§ **What is being asked**
Edit the entries below by replacing "Locate an element on the screen" with "Find an element on the screen" wherever it occurs, and leave every other part unchanged.

§ **Stored data entries**

-- -- --

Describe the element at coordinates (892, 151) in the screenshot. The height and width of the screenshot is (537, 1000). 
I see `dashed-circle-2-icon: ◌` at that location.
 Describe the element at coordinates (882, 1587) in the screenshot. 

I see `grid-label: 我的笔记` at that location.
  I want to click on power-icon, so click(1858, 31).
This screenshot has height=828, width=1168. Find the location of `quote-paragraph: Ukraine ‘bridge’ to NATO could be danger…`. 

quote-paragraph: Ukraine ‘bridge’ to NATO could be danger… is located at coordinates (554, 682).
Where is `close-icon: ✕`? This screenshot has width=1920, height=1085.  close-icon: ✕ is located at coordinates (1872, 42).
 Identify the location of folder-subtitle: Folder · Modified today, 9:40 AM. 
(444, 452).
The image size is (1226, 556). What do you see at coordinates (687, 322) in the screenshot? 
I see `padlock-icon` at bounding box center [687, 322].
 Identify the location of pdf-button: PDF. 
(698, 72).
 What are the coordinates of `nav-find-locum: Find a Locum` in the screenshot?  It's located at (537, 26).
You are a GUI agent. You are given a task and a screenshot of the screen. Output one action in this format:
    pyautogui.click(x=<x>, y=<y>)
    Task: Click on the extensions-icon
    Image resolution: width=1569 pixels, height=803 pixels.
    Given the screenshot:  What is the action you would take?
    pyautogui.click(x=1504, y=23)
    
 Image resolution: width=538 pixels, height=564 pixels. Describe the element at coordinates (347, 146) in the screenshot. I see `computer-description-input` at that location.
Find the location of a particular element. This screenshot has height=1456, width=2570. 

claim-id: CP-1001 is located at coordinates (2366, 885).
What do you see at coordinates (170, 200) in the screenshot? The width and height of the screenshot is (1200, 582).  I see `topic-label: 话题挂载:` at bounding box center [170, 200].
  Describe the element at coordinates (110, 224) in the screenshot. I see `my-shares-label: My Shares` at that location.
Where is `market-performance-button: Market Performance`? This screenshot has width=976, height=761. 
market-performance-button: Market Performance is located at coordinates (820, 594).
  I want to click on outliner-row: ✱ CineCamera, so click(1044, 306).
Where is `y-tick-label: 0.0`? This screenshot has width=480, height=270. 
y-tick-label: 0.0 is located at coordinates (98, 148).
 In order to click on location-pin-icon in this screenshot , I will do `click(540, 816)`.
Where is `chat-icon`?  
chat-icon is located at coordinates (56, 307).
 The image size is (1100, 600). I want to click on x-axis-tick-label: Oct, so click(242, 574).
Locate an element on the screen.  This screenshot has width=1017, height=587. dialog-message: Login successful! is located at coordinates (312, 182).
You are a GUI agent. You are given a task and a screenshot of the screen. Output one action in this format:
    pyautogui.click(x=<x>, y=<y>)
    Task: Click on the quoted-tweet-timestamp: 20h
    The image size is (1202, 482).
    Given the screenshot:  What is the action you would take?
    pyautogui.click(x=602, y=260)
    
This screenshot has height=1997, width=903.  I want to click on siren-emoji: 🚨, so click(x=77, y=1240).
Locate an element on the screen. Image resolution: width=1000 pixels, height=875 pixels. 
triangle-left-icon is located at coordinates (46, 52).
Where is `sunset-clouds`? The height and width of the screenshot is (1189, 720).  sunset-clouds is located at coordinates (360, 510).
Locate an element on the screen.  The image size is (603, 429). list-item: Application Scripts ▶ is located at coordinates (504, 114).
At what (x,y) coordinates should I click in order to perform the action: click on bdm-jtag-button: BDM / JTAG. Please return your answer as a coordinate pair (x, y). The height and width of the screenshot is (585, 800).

-- -- --

§ **Your response**
Describe the element at coordinates (892, 151) in the screenshot. The height and width of the screenshot is (537, 1000). 
I see `dashed-circle-2-icon: ◌` at that location.
 Describe the element at coordinates (882, 1587) in the screenshot. 

I see `grid-label: 我的笔记` at that location.
  I want to click on power-icon, so click(1858, 31).
This screenshot has height=828, width=1168. Find the location of `quote-paragraph: Ukraine ‘bridge’ to NATO could be danger…`. 

quote-paragraph: Ukraine ‘bridge’ to NATO could be danger… is located at coordinates (554, 682).
Where is `close-icon: ✕`? This screenshot has width=1920, height=1085.  close-icon: ✕ is located at coordinates (1872, 42).
 Identify the location of folder-subtitle: Folder · Modified today, 9:40 AM. 
(444, 452).
The image size is (1226, 556). What do you see at coordinates (687, 322) in the screenshot? 
I see `padlock-icon` at bounding box center [687, 322].
 Identify the location of pdf-button: PDF. 
(698, 72).
 What are the coordinates of `nav-find-locum: Find a Locum` in the screenshot?  It's located at (537, 26).
You are a GUI agent. You are given a task and a screenshot of the screen. Output one action in this format:
    pyautogui.click(x=<x>, y=<y>)
    Task: Click on the extensions-icon
    Image resolution: width=1569 pixels, height=803 pixels.
    Given the screenshot:  What is the action you would take?
    pyautogui.click(x=1504, y=23)
    
 Image resolution: width=538 pixels, height=564 pixels. Describe the element at coordinates (347, 146) in the screenshot. I see `computer-description-input` at that location.
Find the location of a particular element. This screenshot has height=1456, width=2570. 

claim-id: CP-1001 is located at coordinates (2366, 885).
What do you see at coordinates (170, 200) in the screenshot? The width and height of the screenshot is (1200, 582).  I see `topic-label: 话题挂载:` at bounding box center [170, 200].
  Describe the element at coordinates (110, 224) in the screenshot. I see `my-shares-label: My Shares` at that location.
Where is `market-performance-button: Market Performance`? This screenshot has width=976, height=761. 
market-performance-button: Market Performance is located at coordinates (820, 594).
  I want to click on outliner-row: ✱ CineCamera, so click(1044, 306).
Where is `y-tick-label: 0.0`? This screenshot has width=480, height=270. 
y-tick-label: 0.0 is located at coordinates (98, 148).
 In order to click on location-pin-icon in this screenshot , I will do `click(540, 816)`.
Where is `chat-icon`?  
chat-icon is located at coordinates (56, 307).
 The image size is (1100, 600). I want to click on x-axis-tick-label: Oct, so click(242, 574).
Find an element on the screen.  This screenshot has width=1017, height=587. dialog-message: Login successful! is located at coordinates (312, 182).
You are a GUI agent. You are given a task and a screenshot of the screen. Output one action in this format:
    pyautogui.click(x=<x>, y=<y>)
    Task: Click on the quoted-tweet-timestamp: 20h
    The image size is (1202, 482).
    Given the screenshot:  What is the action you would take?
    pyautogui.click(x=602, y=260)
    
This screenshot has height=1997, width=903.  I want to click on siren-emoji: 🚨, so click(x=77, y=1240).
Find an element on the screen. Image resolution: width=1000 pixels, height=875 pixels. 
triangle-left-icon is located at coordinates (46, 52).
Where is `sunset-clouds`? The height and width of the screenshot is (1189, 720).  sunset-clouds is located at coordinates (360, 510).
Find an element on the screen.  The image size is (603, 429). list-item: Application Scripts ▶ is located at coordinates (504, 114).
At what (x,y) coordinates should I click in order to perform the action: click on bdm-jtag-button: BDM / JTAG. Please return your answer as a coordinate pair (x, y). The height and width of the screenshot is (585, 800).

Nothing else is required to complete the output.